── Dataset ──
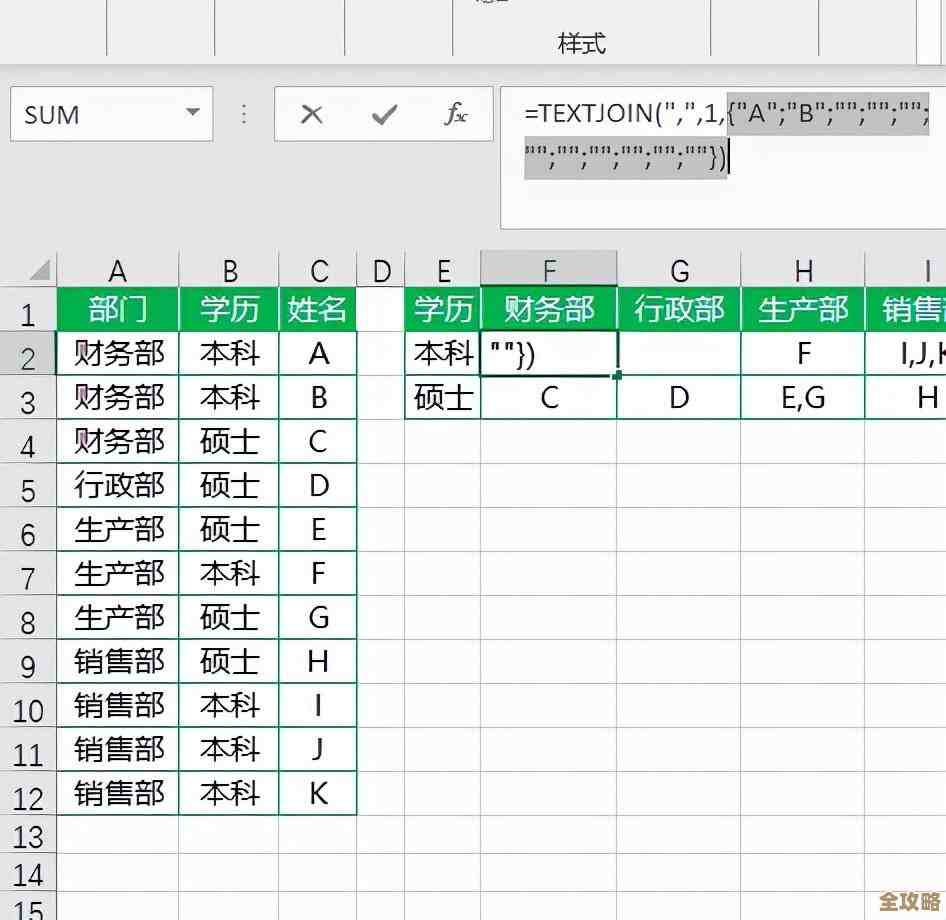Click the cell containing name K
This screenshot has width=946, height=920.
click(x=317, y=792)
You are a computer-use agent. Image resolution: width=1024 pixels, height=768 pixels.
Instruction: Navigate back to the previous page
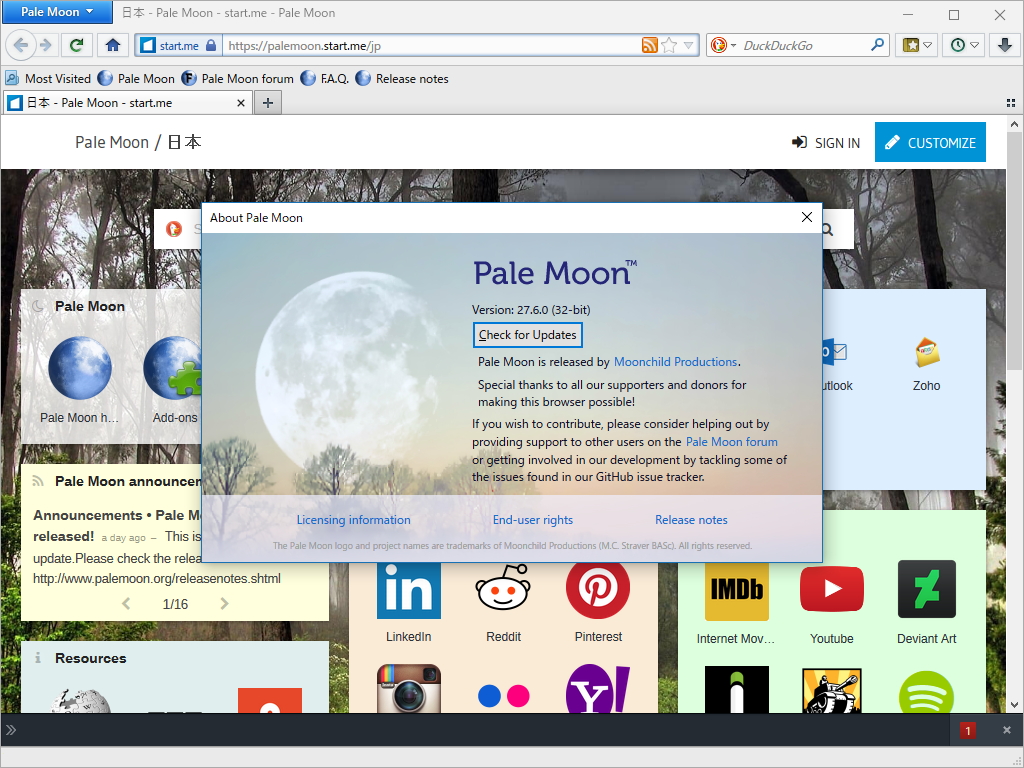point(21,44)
───
- [Problem to solve] Restate, exactly as they appear, the line with "You are a computer-use" and all the lines after it up to the end of the data above; images do not belong in the copy.

- [Solution to the exercise]
You are a computer-use agent. Image resolution: width=1024 pixels, height=768 pixels.
Instruction: Navigate back to the previous page
point(21,44)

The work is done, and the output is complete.